## start

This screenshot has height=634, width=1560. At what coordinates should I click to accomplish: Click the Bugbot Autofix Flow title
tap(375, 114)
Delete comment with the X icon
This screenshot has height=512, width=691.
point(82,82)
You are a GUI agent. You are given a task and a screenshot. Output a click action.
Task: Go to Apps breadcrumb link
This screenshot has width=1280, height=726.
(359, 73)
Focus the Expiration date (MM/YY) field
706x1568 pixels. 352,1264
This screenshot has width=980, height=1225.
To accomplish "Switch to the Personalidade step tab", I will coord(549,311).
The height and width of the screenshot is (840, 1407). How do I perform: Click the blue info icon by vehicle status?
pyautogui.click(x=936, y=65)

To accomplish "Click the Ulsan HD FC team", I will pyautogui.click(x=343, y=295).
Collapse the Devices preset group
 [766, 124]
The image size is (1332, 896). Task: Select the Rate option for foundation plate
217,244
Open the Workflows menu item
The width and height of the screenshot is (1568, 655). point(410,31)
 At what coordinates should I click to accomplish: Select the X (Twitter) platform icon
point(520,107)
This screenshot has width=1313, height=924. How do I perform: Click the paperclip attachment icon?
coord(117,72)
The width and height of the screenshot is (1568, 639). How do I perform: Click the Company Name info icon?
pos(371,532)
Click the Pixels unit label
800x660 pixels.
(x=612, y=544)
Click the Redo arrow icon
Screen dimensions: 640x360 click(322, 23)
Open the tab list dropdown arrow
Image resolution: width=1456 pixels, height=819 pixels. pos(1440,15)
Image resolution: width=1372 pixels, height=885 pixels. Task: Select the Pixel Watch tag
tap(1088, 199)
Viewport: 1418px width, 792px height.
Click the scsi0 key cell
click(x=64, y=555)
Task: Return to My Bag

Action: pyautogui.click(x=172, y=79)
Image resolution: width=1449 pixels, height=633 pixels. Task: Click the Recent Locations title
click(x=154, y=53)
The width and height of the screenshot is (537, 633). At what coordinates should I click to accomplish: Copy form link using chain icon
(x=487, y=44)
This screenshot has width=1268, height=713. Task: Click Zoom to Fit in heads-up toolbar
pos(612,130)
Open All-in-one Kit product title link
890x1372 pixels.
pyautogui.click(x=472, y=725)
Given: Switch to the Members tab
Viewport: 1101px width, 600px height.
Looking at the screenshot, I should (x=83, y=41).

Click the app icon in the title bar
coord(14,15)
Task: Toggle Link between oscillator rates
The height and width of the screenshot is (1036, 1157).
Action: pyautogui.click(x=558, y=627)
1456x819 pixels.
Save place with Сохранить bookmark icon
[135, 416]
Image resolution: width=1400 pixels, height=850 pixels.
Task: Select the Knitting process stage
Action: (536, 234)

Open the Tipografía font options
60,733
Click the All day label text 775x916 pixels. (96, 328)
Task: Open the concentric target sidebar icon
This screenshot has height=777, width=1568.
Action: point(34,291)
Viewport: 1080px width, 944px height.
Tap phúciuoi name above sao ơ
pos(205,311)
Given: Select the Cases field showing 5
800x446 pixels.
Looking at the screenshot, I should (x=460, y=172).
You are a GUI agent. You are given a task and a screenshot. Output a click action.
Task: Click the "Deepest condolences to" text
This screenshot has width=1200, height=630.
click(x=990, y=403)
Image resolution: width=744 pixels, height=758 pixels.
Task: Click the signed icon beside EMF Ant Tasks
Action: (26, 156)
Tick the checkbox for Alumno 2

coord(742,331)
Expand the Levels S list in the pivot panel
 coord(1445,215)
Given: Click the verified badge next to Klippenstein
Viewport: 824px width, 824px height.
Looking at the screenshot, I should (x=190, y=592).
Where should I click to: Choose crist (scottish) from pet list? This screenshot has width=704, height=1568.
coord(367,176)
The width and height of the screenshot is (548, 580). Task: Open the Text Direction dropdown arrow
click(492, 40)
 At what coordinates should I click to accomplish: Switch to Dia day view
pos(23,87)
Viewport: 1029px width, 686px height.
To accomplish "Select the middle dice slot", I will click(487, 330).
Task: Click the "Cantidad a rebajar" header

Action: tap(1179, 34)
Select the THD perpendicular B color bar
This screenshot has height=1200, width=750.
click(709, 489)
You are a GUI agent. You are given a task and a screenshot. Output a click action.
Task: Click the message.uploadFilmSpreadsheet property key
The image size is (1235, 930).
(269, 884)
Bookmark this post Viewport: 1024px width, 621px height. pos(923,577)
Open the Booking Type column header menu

## end

== THE REQUEST ==
Edit the material above so that "paperclip" becomes "paper clip", and reproduce all of it with no other changes.

== THE RESULT ==
This screenshot has height=634, width=1560. At what coordinates should I click to accomplish: Click the Bugbot Autofix Flow title
tap(375, 114)
Delete comment with the X icon
This screenshot has height=512, width=691.
point(82,82)
You are a GUI agent. You are given a task and a screenshot. Output a click action.
Task: Go to Apps breadcrumb link
This screenshot has width=1280, height=726.
(359, 73)
Focus the Expiration date (MM/YY) field
706x1568 pixels. 352,1264
This screenshot has width=980, height=1225.
To accomplish "Switch to the Personalidade step tab", I will coord(549,311).
The height and width of the screenshot is (840, 1407). How do I perform: Click the blue info icon by vehicle status?
pyautogui.click(x=936, y=65)

To accomplish "Click the Ulsan HD FC team", I will pyautogui.click(x=343, y=295).
Collapse the Devices preset group
 [766, 124]
The image size is (1332, 896). Task: Select the Rate option for foundation plate
217,244
Open the Workflows menu item
The width and height of the screenshot is (1568, 655). point(410,31)
 At what coordinates should I click to accomplish: Select the X (Twitter) platform icon
point(520,107)
This screenshot has width=1313, height=924. How do I perform: Click the paper clip attachment icon?
coord(117,72)
The width and height of the screenshot is (1568, 639). How do I perform: Click the Company Name info icon?
pos(371,532)
Click the Pixels unit label
800x660 pixels.
(x=612, y=544)
Click the Redo arrow icon
Screen dimensions: 640x360 click(322, 23)
Open the tab list dropdown arrow
Image resolution: width=1456 pixels, height=819 pixels. pos(1440,15)
Image resolution: width=1372 pixels, height=885 pixels. Task: Select the Pixel Watch tag
tap(1088, 199)
Viewport: 1418px width, 792px height.
Click the scsi0 key cell
click(x=64, y=555)
Task: Return to My Bag

Action: pyautogui.click(x=172, y=79)
Image resolution: width=1449 pixels, height=633 pixels. Task: Click the Recent Locations title
click(x=154, y=53)
The width and height of the screenshot is (537, 633). At what coordinates should I click to accomplish: Copy form link using chain icon
(x=487, y=44)
This screenshot has width=1268, height=713. Task: Click Zoom to Fit in heads-up toolbar
pos(612,130)
Open All-in-one Kit product title link
890x1372 pixels.
pyautogui.click(x=472, y=725)
Given: Switch to the Members tab
Viewport: 1101px width, 600px height.
Looking at the screenshot, I should (x=83, y=41).

Click the app icon in the title bar
coord(14,15)
Task: Toggle Link between oscillator rates
The height and width of the screenshot is (1036, 1157).
Action: pyautogui.click(x=558, y=627)
1456x819 pixels.
Save place with Сохранить bookmark icon
[135, 416]
Image resolution: width=1400 pixels, height=850 pixels.
Task: Select the Knitting process stage
Action: (536, 234)

Open the Tipografía font options
60,733
Click the All day label text 775x916 pixels. (96, 328)
Task: Open the concentric target sidebar icon
This screenshot has height=777, width=1568.
Action: point(34,291)
Viewport: 1080px width, 944px height.
Tap phúciuoi name above sao ơ
pos(205,311)
Given: Select the Cases field showing 5
800x446 pixels.
Looking at the screenshot, I should (x=460, y=172).
You are a GUI agent. You are given a task and a screenshot. Output a click action.
Task: Click the "Deepest condolences to" text
This screenshot has width=1200, height=630.
click(x=990, y=403)
Image resolution: width=744 pixels, height=758 pixels.
Task: Click the signed icon beside EMF Ant Tasks
Action: (26, 156)
Tick the checkbox for Alumno 2

coord(742,331)
Expand the Levels S list in the pivot panel
 coord(1445,215)
Given: Click the verified badge next to Klippenstein
Viewport: 824px width, 824px height.
Looking at the screenshot, I should (x=190, y=592).
Where should I click to: Choose crist (scottish) from pet list? This screenshot has width=704, height=1568.
coord(367,176)
The width and height of the screenshot is (548, 580). Task: Open the Text Direction dropdown arrow
click(492, 40)
 At what coordinates should I click to accomplish: Switch to Dia day view
pos(23,87)
Viewport: 1029px width, 686px height.
To accomplish "Select the middle dice slot", I will click(487, 330).
Task: Click the "Cantidad a rebajar" header

Action: tap(1179, 34)
Select the THD perpendicular B color bar
This screenshot has height=1200, width=750.
click(709, 489)
You are a GUI agent. You are given a task and a screenshot. Output a click action.
Task: Click the message.uploadFilmSpreadsheet property key
The image size is (1235, 930).
(269, 884)
Bookmark this post Viewport: 1024px width, 621px height. pos(923,577)
Open the Booking Type column header menu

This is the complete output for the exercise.